И некоторое время Кармаданов тешил себя мыслью, что вот-вот наберется духу, выкроит свободный вечерок и обратится к этим иным людям, и все им поведает максимально подробно – но водоворот дел не оставлял ни крошки пустого времени, да и идти было, положа руку на сердце, и противно, и неловко; и рассказ Гинзбурга тихо угасал в памяти вместе с термоядерным солнцем, слепящим морским простором и листьями пальм, упруго мельтешащими на ветру. Его все плотней хоронила растущая холодная груда промозглых дней, сыплющихся из предстоящего в отжитое, точно песок в песочных часах. Скоро стало казаться, что и сказать-то ну совершенно нечего. Уехавший из страны ученый, намаявшийся, наверное, еще в советское время в отказниках, не может не быть сдвинут на происках всяких там разведок и контрразведок, на кознях компетентных товарищей, и если вычесть его ни на чем не основанную уверенность, что останется? Только то, что израильские спецслужбы отследили попытки Алдошинской группы собрать в единый умный кулак всех разбежавшихся (а из этих попыток и секрета никто не делал), а потом вполне логично заключили, что и к Гинзбургу могут подъехать, и предупредили его на такой случай. Дело житейское. Оно вполне могло случиться безо всяких измен и утечек. На то и щука, чтобы карась. На то и разведки, чтобы. Да Кармаданова бы просто высмеяли, заявись он с такой информацией к серьезным людям. Стоило бы двери за ним закрыться, над ним принялись бы хохотать в голос: не наигрался взрослый дядя в шпионские игры! Видно, слишком усердно читал в пионерском детстве «Библиотечку военных приключений»…

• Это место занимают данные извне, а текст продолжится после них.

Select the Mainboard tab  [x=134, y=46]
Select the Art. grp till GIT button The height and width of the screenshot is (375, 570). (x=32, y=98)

А тут глядь – и весна накатила, и по весне стало совсем не до отвлеченных материй. Слава богу, думал Кармаданов, что Гинзбург не купился на мои посулы. Хорош бы я был. Как бы я ему в глаза смотрел, думал он, с каждой неделей все больше убеждаясь, что давние его опасения, о которых он мало-помалу и думать забыл, начинают все ж таки оправдываться, и финансирование проекта «Полдень» дышит на ладан.
2
Она долго молчала, и он не торопил ее с ответом, понимая, что дочь Шигабутдинова не станет длить паузу из кокетства или, например, от безразличия; если молчит, стало быть, честно старается понять себя или поточней выбрать слова. Потом она произнесла виновато:
– Нет. Я не могу.
– Зарина, послушай. Твой отец погиб почти год назад, и вот уже полгода…
– Не нужно мне все это рассказывать, пожалуйста, я сама все помню. Ты очень хороший. Добрый. Ты маму и меня так поддержал… Я тебя люблю. Но я не могу.
– Заринка, это же нелепо. Молись ты как хочешь, я разве собираюсь тебе мешать? Да никогда! Святое дело, я ж понимаю! Хиджаб тебе сам буду повязывать. Но и я…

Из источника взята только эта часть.